Country's largest power generation company NTPC is set to announce its earnings today for the quarter ended June 2012. Analysts on an average expect the profit after tax to grow by 16% year-on-year to Rs 2,417 crore in the quarter.
Net sales are seen going up by 13.3% to Rs 16,049 crore and earnings before interest, tax, depreciation and amortisation (EBITDA) are likely to go up by 31% to Rs 3,751 crore during the same period.
Analysts expect growth in topline to be driven by higher generation growth and plant availability factor. Generation growth is expected to increase by 6-8% YoY.
Fuel cost savings were on track in the first quarter of FY13, which is likely to lead to smart improvement in EBITDA margin.
EBITDA margin too is seen rising by 320 basis points to 23.4% from 20.2% year-on-year.
During the June quarter, the company has commissioned four power plants that increased its total capacity to 39,174 MW.
Power generation capacity stood at 32,722 MW at the end of March quarter. In the same quarter, average PLF was at 85% while coal based facilities saw a PLF of 88% and gas based facilities saw an average PLF of 67%.

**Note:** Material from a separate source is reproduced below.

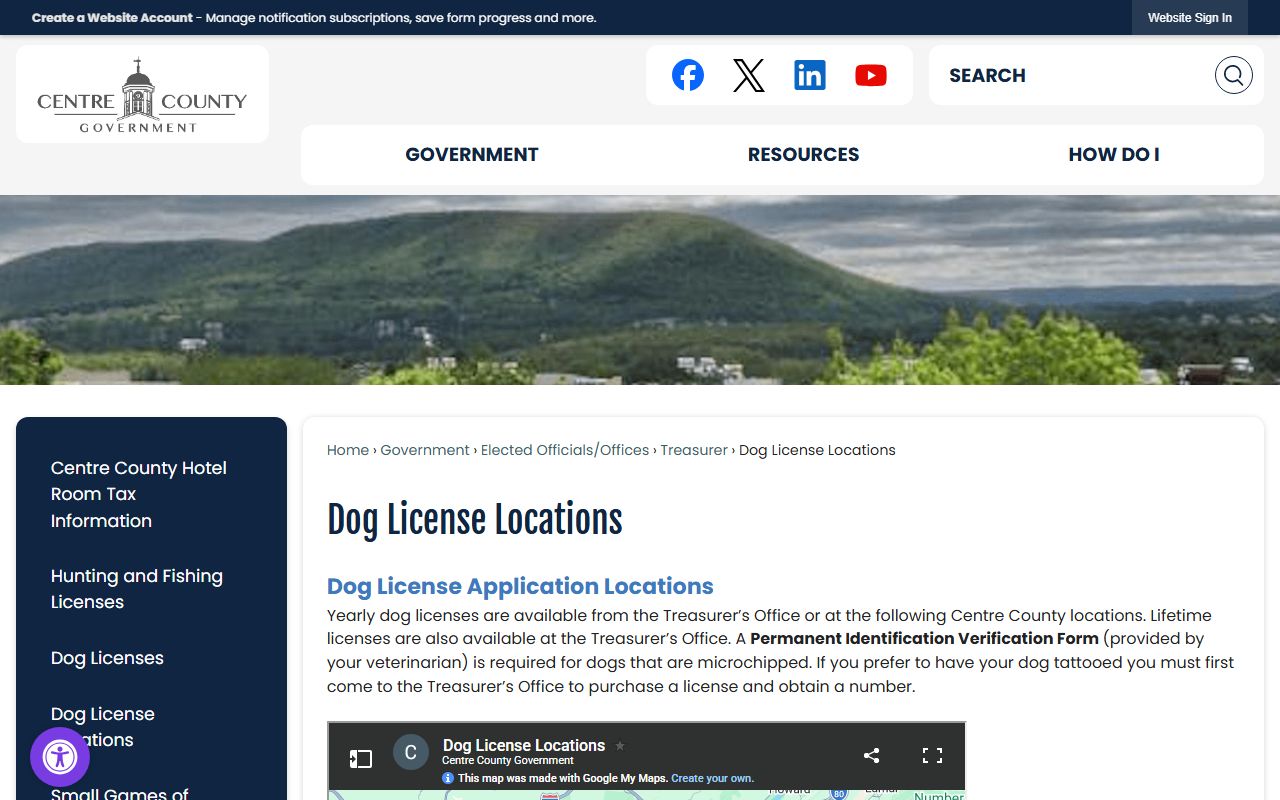Click the Website Sign In button
Viewport: 1280px width, 800px height.
coord(1189,18)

Investors should watch out for coal supply, supply of gas for gas based plants, plant load factor (PLF) and plant availability factor (PAF) of its plants.
On macro basis, analysts feel NTPC will benefit from signing fuel supply agreement (FSA).
However, the downside risks for the company are delay in project execution due to infrastructure bottlenecks, risk of fuel supply to existing/new plants, ptential entry into boiler businesses and increased competition from the private sector.